Vincent Hansen was born on February 21, 1921, in St. Joseph, Missouri. He apprenticed at the St. Joseph News Press and was initiated into the St. Joseph Typographical Union in 1945 at the age of 24. During his apprenticeship, he took a break to serve in the Marines during World War II, and he also lived in the Union Printers Home as a patient due to an illness for 18 months around that time - making him the only superintendent we are aware of who had actually been a patient at the Home previously. He worked as a printer in Colorado Springs for a time before he returned to St. Joseph, where he met and married Marian Clark in 1947. Marian Clark Hansen was the first wife of a UPH superintendent to have not served as the matron of the Home, as Elva Patterson remained in the position after the death of her husband, Dowell E. Patterson, in 1968.
The Hansens remained in St.
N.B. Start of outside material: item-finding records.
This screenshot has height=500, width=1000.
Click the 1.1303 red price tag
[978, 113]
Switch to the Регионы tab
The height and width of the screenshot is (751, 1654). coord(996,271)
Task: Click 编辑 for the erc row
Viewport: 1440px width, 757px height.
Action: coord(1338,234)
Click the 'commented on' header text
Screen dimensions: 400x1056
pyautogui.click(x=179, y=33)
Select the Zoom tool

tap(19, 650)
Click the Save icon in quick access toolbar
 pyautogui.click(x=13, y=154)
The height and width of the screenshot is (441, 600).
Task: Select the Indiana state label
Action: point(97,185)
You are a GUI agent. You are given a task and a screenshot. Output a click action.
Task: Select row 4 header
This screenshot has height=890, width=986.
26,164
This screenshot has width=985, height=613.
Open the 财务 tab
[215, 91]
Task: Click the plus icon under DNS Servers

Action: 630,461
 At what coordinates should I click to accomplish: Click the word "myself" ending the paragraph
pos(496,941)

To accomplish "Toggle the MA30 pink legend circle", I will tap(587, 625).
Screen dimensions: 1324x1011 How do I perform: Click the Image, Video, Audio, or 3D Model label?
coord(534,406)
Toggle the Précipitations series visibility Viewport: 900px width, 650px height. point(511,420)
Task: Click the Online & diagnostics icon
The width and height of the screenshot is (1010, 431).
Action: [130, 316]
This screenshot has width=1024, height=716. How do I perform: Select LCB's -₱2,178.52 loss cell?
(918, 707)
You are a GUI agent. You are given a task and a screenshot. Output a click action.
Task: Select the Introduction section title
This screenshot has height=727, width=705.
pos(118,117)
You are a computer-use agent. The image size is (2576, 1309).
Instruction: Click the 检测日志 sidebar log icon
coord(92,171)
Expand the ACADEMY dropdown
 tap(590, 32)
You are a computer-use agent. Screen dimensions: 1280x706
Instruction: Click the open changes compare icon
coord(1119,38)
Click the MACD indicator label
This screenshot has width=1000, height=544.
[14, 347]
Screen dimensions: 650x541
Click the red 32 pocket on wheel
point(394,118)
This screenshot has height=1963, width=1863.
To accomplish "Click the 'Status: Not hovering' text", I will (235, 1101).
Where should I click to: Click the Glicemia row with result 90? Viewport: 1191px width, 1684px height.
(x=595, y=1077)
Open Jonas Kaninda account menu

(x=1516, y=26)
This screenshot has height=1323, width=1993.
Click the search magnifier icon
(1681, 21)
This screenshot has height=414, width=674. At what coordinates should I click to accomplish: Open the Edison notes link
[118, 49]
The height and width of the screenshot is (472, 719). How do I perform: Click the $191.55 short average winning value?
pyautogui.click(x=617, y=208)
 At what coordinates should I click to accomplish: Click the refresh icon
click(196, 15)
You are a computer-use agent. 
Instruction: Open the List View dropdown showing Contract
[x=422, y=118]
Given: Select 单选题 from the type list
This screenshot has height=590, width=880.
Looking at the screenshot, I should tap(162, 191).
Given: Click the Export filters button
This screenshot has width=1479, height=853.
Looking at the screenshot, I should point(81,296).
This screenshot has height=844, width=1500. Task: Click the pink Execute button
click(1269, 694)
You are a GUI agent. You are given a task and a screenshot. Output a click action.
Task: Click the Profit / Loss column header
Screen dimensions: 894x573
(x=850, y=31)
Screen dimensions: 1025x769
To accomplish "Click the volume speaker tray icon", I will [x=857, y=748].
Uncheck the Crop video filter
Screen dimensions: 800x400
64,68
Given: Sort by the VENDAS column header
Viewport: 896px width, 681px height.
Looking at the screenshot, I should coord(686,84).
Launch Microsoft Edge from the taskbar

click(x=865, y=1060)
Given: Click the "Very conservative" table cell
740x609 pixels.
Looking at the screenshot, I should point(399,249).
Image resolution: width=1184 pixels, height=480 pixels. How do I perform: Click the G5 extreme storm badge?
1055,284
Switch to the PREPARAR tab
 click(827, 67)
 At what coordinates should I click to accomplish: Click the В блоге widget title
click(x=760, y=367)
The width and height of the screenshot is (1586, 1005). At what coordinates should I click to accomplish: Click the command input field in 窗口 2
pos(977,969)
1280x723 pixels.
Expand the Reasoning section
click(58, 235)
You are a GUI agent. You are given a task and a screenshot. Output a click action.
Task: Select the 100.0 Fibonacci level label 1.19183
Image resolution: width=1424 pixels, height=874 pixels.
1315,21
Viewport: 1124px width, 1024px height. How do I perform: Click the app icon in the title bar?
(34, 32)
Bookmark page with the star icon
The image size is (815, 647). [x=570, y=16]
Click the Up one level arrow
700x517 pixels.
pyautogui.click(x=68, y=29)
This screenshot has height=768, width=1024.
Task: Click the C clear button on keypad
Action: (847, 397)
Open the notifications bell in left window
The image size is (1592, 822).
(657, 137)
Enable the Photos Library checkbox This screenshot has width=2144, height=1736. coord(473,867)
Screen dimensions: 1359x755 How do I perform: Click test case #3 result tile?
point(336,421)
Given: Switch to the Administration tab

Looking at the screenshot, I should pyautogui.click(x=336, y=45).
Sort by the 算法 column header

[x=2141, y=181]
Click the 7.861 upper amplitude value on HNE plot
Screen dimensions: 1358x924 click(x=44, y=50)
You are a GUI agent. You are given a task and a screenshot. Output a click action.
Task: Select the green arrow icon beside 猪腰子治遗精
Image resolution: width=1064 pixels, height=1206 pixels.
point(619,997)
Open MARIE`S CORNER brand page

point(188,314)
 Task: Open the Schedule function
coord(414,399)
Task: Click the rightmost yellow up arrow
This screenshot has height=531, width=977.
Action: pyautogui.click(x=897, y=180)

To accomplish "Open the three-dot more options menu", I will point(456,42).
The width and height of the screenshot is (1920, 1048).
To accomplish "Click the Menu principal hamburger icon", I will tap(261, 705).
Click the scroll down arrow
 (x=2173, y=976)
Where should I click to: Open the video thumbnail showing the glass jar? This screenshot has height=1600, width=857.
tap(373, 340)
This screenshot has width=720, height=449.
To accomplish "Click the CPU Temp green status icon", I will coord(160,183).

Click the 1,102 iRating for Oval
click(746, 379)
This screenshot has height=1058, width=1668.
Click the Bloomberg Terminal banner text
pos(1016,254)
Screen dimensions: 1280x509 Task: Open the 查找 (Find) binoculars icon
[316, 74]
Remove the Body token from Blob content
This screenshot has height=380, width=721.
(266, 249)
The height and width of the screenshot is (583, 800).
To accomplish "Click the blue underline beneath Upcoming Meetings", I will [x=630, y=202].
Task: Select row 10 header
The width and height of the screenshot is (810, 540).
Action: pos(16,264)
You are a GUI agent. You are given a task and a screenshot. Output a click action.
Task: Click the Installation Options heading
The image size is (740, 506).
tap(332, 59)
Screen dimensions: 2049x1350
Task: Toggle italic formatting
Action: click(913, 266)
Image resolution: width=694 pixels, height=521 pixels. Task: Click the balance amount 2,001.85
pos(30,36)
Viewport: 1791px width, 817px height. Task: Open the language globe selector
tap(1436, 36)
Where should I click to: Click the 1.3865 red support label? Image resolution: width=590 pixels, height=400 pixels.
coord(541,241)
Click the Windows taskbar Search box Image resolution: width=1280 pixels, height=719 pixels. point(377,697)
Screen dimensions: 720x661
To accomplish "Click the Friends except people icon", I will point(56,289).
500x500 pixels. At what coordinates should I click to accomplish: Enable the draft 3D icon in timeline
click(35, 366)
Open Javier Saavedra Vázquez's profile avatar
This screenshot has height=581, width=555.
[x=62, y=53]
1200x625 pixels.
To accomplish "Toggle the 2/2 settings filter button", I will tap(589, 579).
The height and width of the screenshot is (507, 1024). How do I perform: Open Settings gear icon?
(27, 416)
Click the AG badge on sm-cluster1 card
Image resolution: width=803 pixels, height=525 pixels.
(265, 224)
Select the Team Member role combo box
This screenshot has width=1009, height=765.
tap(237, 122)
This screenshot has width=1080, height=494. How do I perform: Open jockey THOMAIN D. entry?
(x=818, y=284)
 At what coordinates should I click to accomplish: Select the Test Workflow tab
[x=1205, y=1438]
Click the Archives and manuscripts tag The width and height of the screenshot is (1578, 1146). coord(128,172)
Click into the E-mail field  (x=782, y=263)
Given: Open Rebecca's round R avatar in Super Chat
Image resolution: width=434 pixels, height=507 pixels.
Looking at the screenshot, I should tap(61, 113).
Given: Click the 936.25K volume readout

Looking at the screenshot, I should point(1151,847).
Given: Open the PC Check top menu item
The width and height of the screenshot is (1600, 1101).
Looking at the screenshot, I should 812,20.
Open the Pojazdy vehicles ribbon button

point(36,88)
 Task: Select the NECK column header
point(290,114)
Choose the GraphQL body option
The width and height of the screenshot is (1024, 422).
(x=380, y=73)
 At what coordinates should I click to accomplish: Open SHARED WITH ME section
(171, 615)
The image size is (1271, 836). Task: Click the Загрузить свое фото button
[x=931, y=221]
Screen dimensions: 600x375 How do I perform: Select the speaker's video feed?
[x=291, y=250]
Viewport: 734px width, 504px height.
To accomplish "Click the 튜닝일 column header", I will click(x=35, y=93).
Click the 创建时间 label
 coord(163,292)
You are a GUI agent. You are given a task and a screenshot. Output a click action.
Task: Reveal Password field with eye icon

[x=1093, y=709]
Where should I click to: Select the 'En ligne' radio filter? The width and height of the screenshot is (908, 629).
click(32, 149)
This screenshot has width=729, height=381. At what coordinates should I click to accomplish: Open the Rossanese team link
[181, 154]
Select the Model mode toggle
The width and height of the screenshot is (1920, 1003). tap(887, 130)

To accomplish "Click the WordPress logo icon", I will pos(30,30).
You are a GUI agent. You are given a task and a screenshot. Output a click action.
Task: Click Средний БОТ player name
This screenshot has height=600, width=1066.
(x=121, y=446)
Joseph for ten years, where their first two children - Kristin and Clark - were born. In 1957, they moved to Kansas City, MO. Their third child, Larry, was born there around 1960. By 1962, Mr. Hansen was hired to the staff of the Union Label and Public Relations Bureau at the ITU Headquarters, which had just officially relocated from Indianapolis to the Union Printers Home property. Mr. Hansen remained in that role until he was appointed Superintendent of the Home in 1969.
Mr. Hansen's time as Superintendent spanned 13 years during which the International Typographical Union - and therefore the Printers Home - were in decline due to technological advances that made many typographical trade positions obsolete. Hansen's tenure saw the sale of large portions of the Home property, the closing of the South building as it was no longer up to code as a hospital, and significant changes to Union funding and to the city around the Home. By 1982, he decided to retire to spend more time with his family, but remained in Colorado Springs until his death in September 2000 at the age of 79. Upon his death, his family asked for donations to the Union Printers Home in lieu of flowers, showing that Hansen's love for the union and for the Home remained strong through the rest of his life.